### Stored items
++++++++++

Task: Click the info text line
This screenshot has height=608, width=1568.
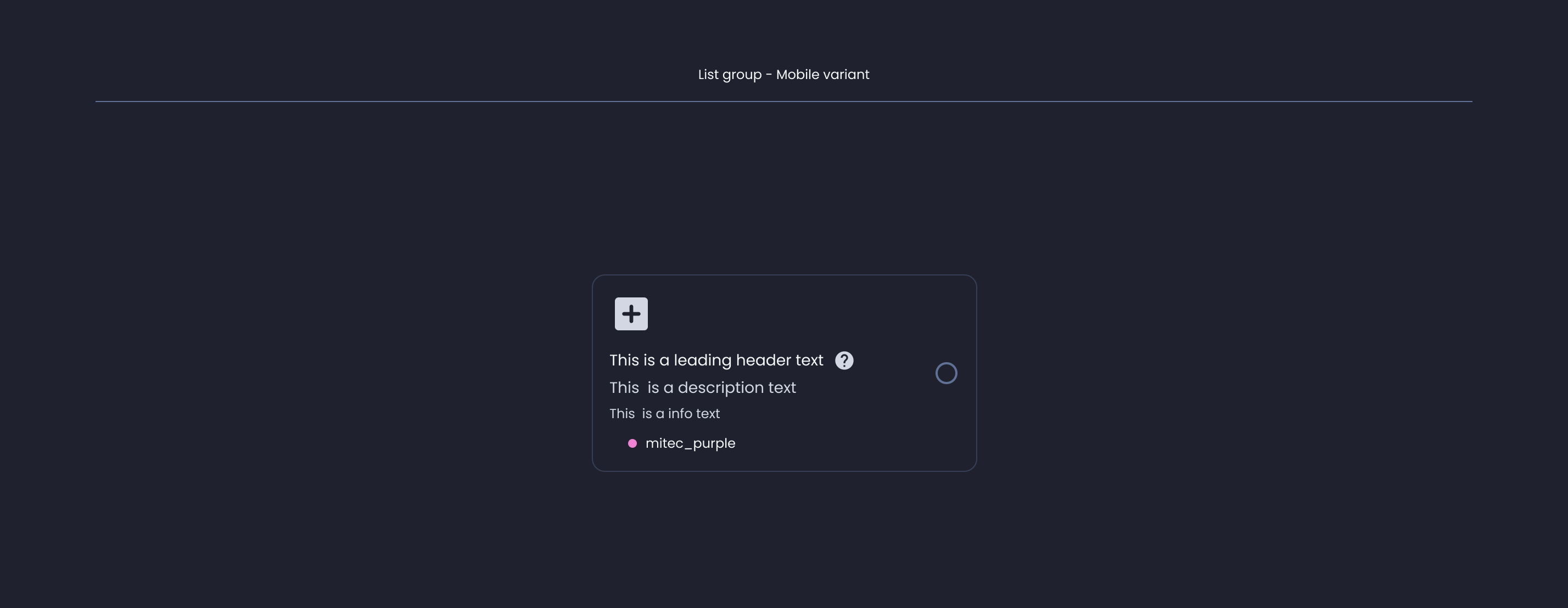Action: pyautogui.click(x=665, y=414)
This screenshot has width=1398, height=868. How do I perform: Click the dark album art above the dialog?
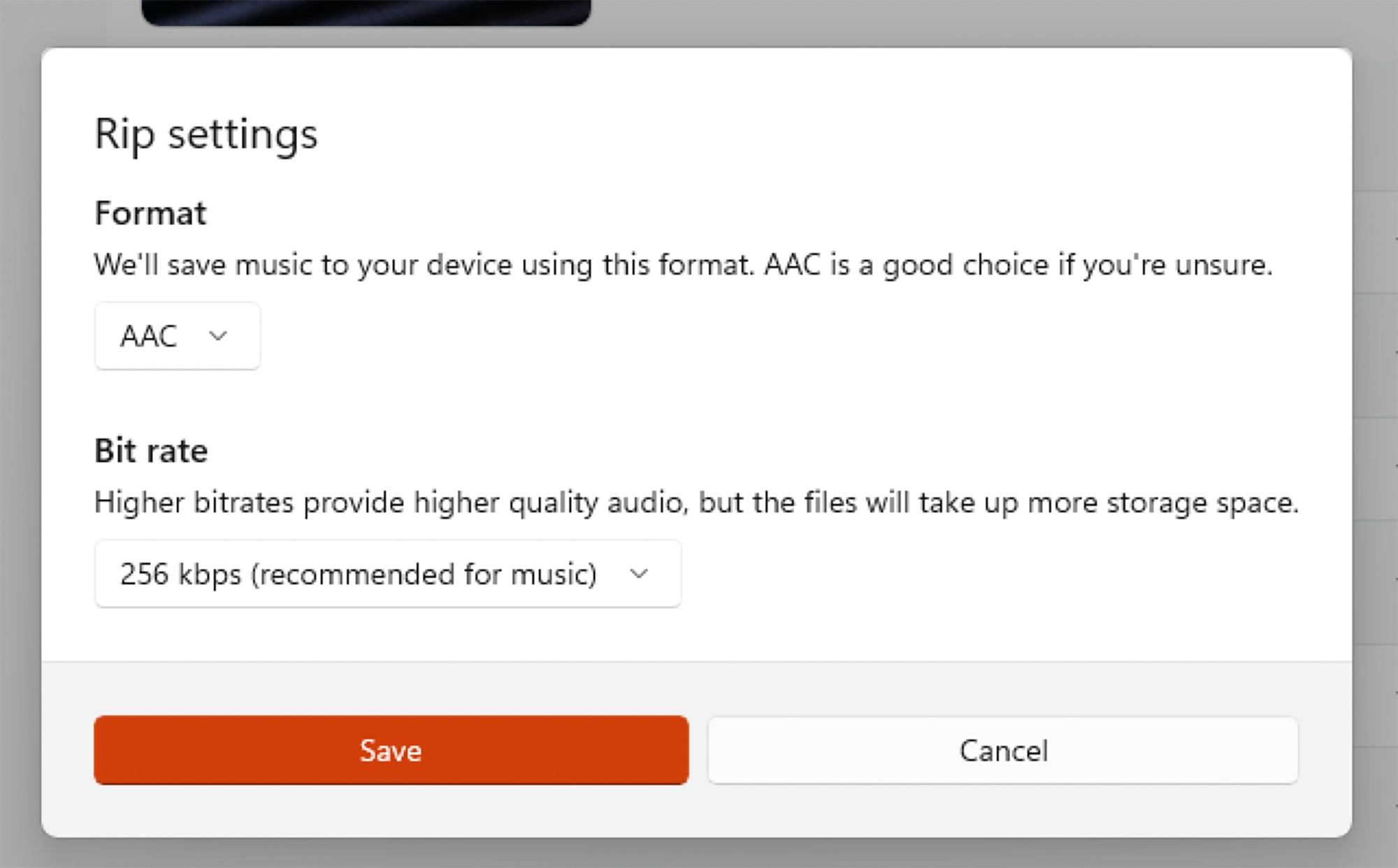tap(366, 12)
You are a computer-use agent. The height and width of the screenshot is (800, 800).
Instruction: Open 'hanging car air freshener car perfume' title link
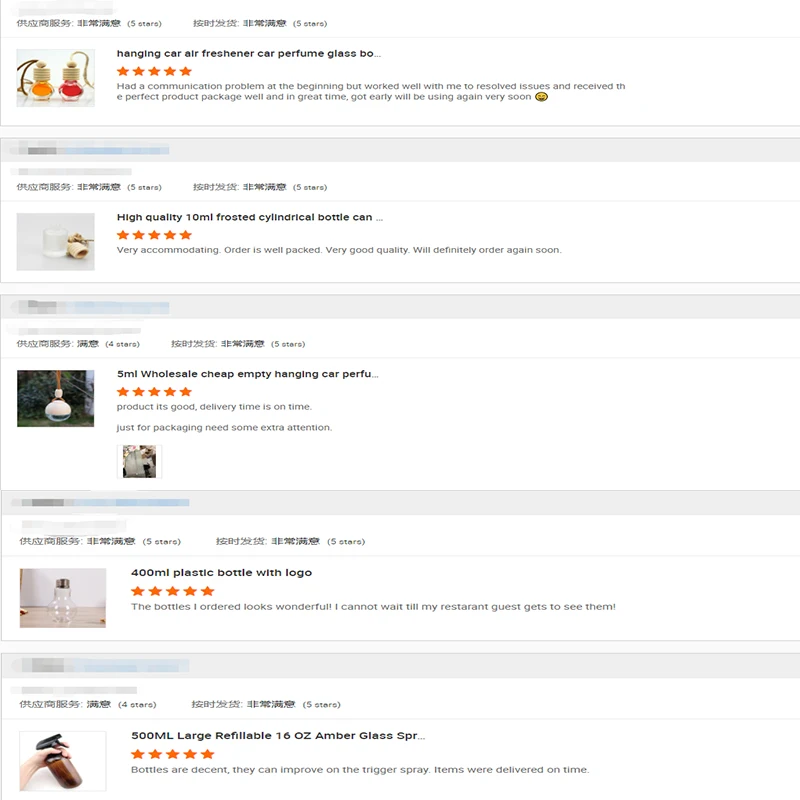pyautogui.click(x=248, y=54)
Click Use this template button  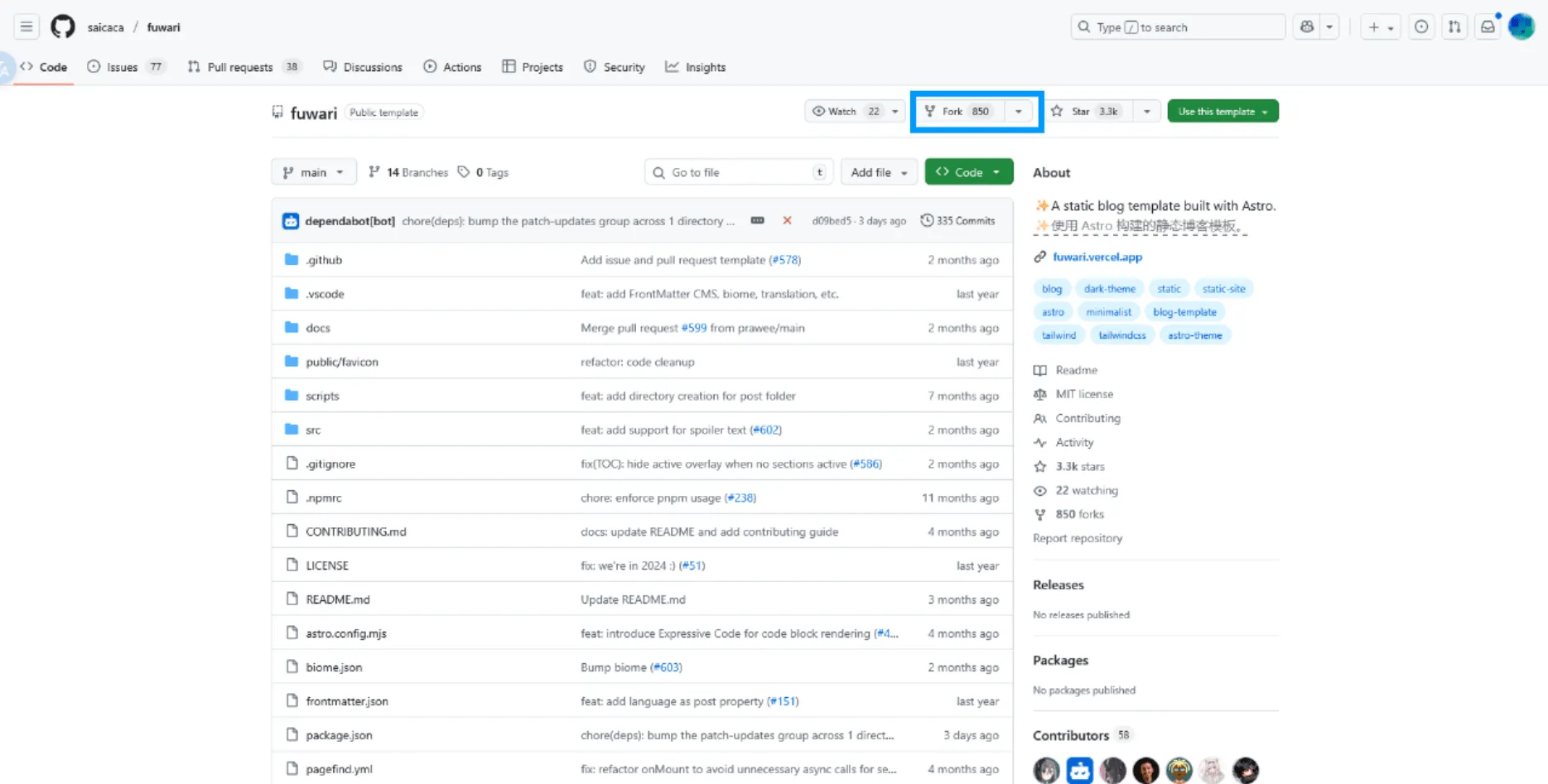click(x=1216, y=112)
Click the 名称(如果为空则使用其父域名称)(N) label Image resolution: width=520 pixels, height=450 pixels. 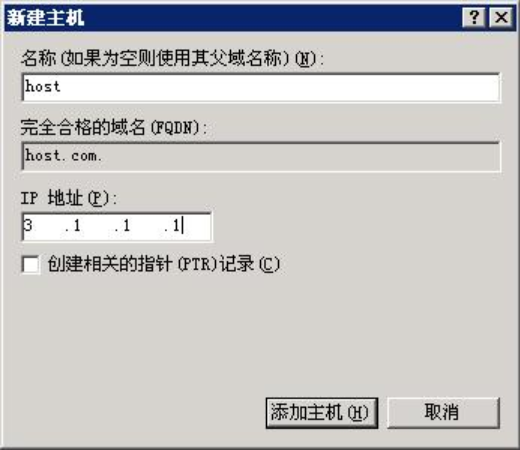[172, 59]
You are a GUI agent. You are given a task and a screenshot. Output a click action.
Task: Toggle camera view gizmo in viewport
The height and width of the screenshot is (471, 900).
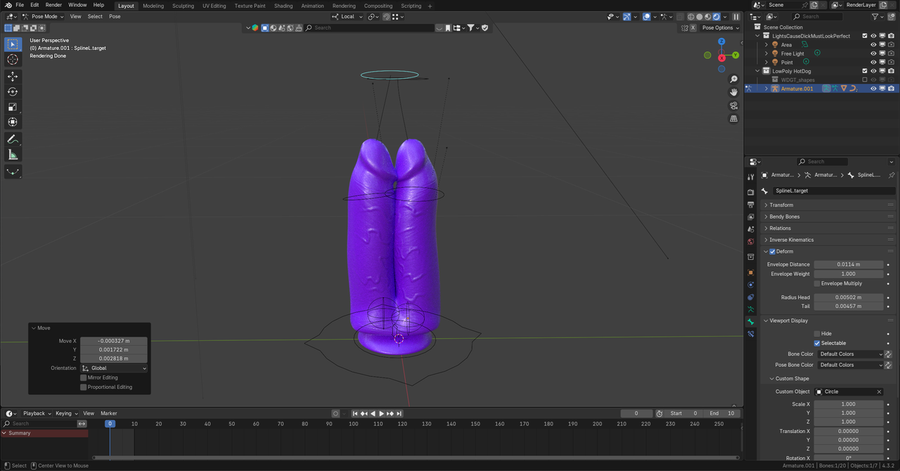(734, 105)
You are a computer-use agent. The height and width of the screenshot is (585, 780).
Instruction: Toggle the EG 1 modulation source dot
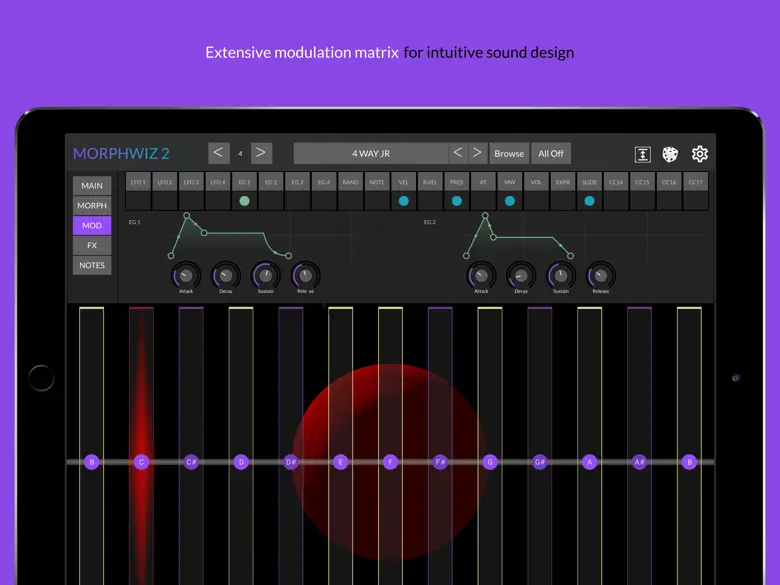[244, 201]
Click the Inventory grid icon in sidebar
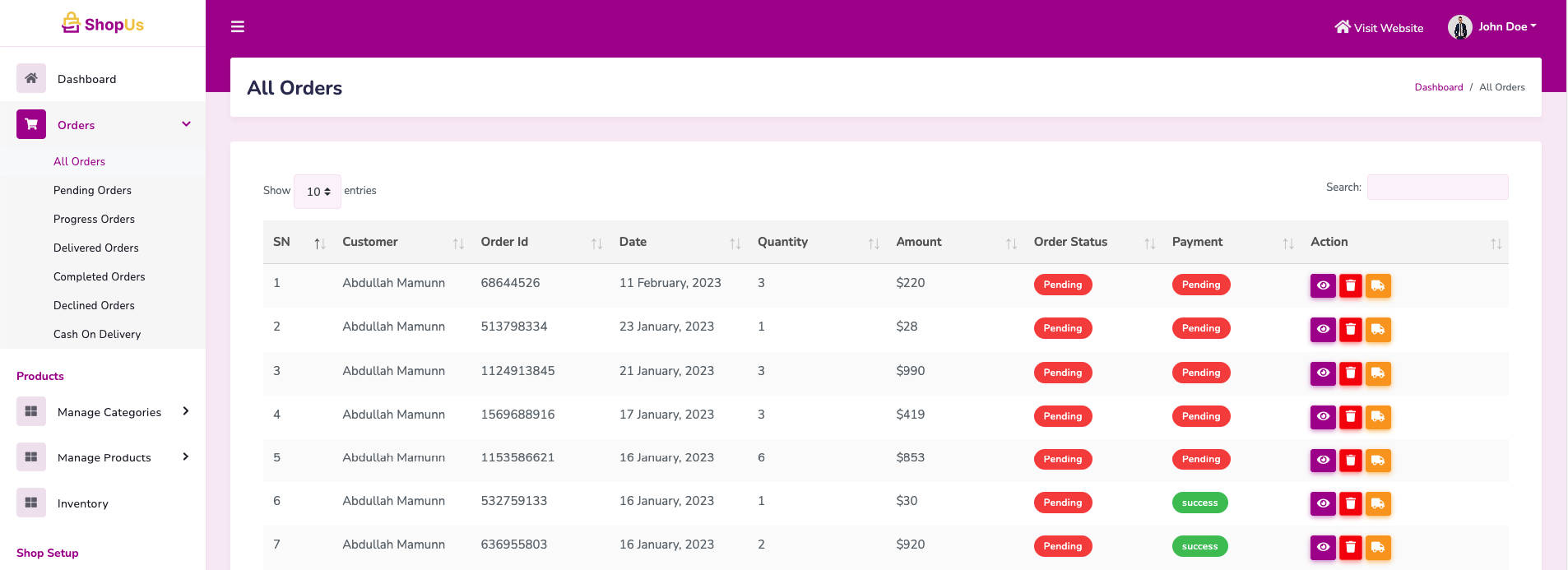Viewport: 1568px width, 570px height. pos(31,503)
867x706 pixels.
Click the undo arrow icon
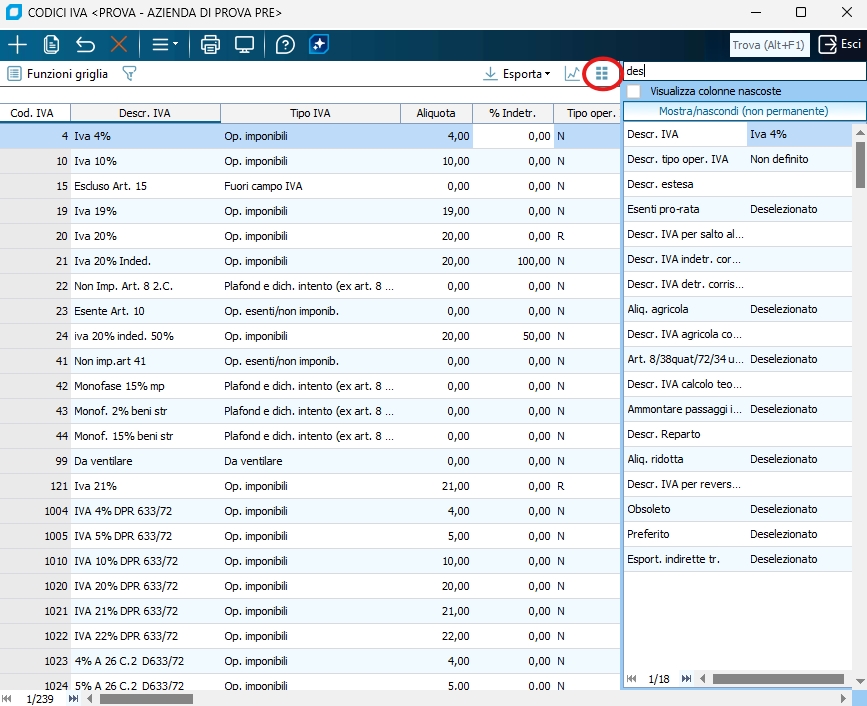pyautogui.click(x=85, y=45)
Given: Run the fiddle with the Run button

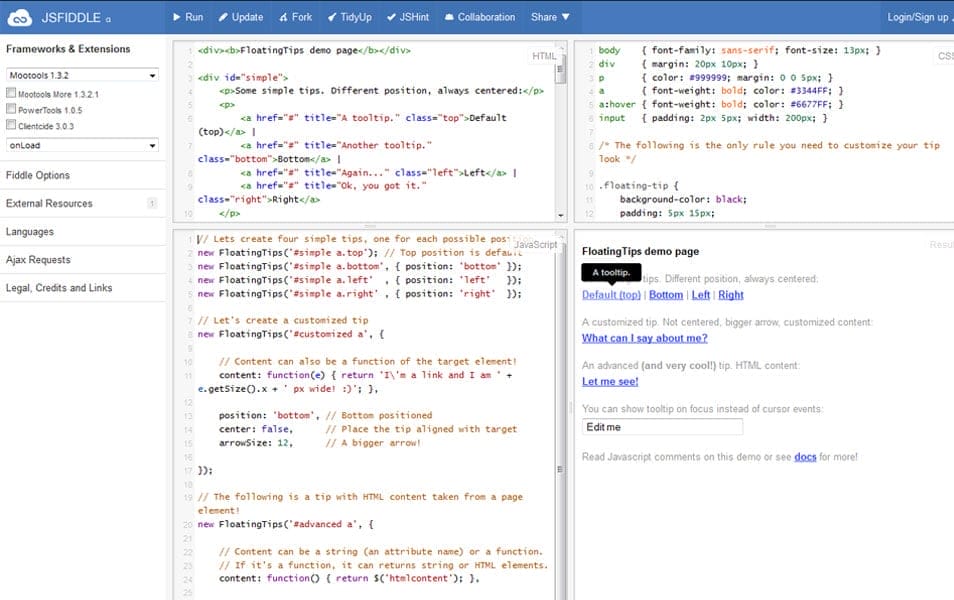Looking at the screenshot, I should [x=187, y=17].
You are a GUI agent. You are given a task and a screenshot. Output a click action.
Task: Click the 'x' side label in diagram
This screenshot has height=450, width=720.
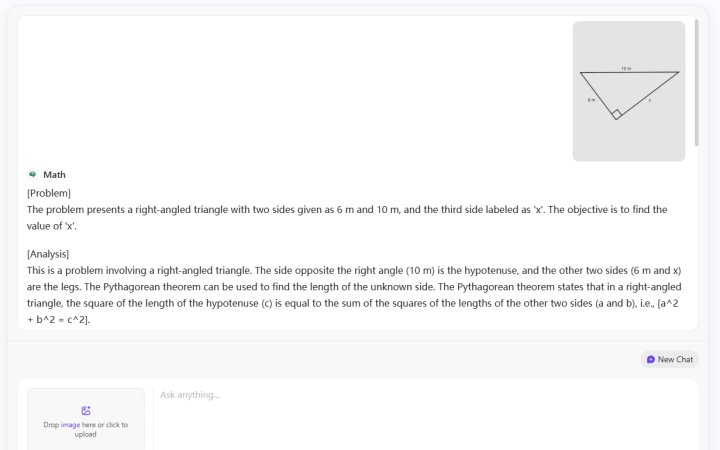[x=649, y=100]
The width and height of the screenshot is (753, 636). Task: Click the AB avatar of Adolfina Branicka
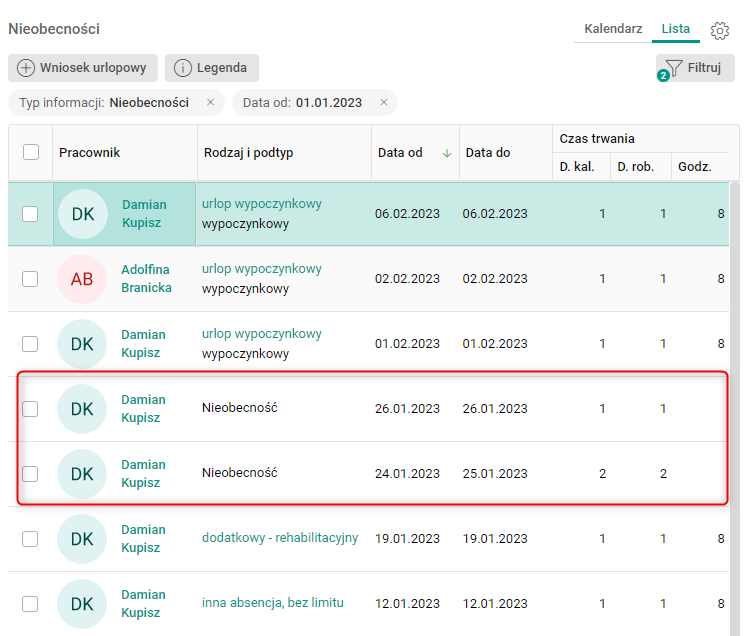coord(82,279)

++++++++++

### EXERCISE REQUIREMENTS
The final stretch of the data, from the line with "Click the undo arrow icon" through its last line, is to be retyped exactly; pictures are not part of the copy.

### FINISHED TASK
Click the undo arrow icon
pyautogui.click(x=85, y=45)
Given: Run the fiddle with the Run button

Looking at the screenshot, I should [x=187, y=17].
You are a GUI agent. You are given a task and a screenshot. Output a click action.
Task: Click the 'x' side label in diagram
This screenshot has height=450, width=720.
[x=649, y=100]
The width and height of the screenshot is (753, 636). Task: Click the AB avatar of Adolfina Branicka
coord(82,279)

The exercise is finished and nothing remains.